[EXERCISE MATERIAL]

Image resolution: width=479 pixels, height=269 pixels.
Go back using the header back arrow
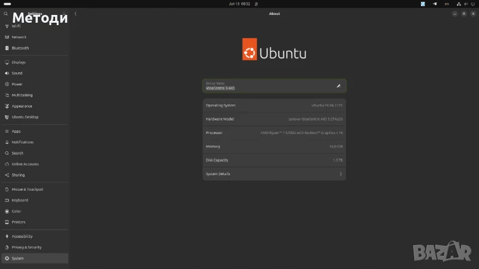(x=75, y=13)
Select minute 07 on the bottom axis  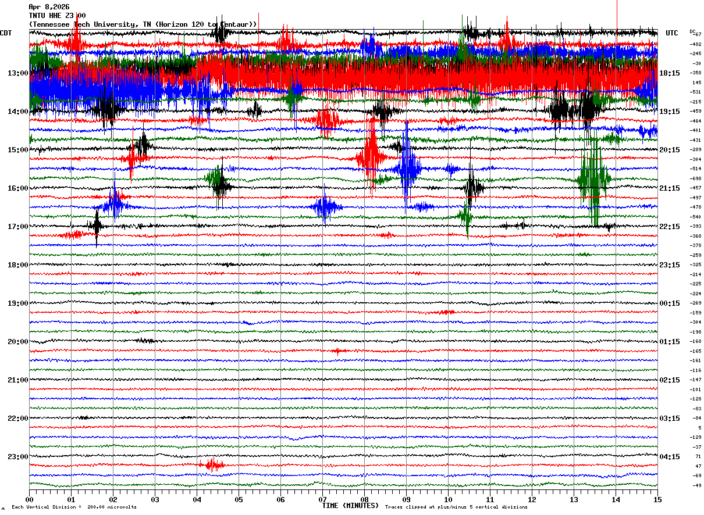pos(322,499)
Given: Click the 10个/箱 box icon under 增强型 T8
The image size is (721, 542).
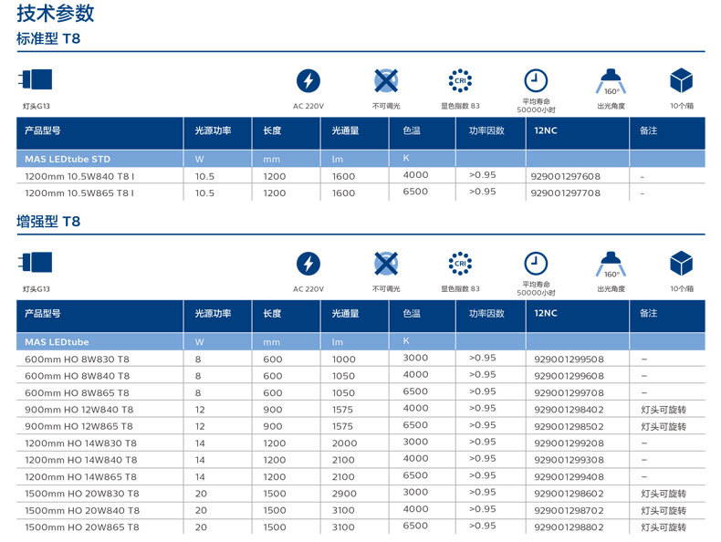Looking at the screenshot, I should coord(681,264).
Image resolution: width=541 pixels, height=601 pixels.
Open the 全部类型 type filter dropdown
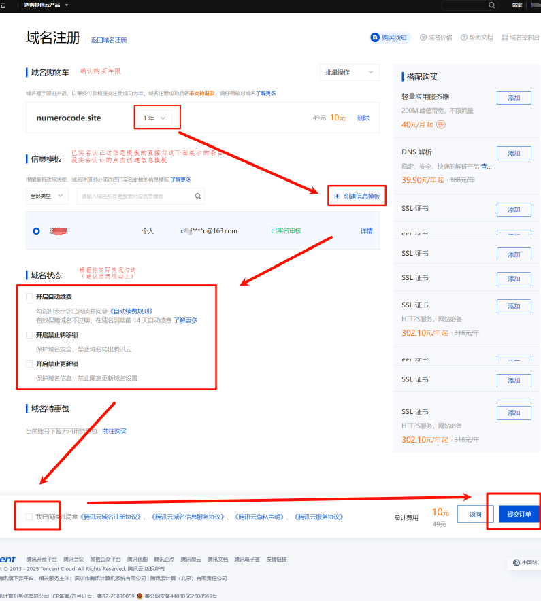click(47, 196)
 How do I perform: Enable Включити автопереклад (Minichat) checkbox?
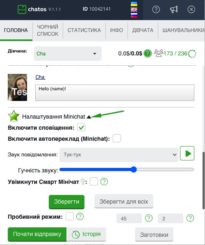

[/EXERCISE MATERIAL]

Retype only the lines above from the one with "Open the 全部类型 type filter dropdown" through the last, both ends included, keeping every picture out of the copy.

Open the 全部类型 type filter dropdown
click(47, 196)
 How do I perform: Enable Включити автопереклад (Minichat) checkbox?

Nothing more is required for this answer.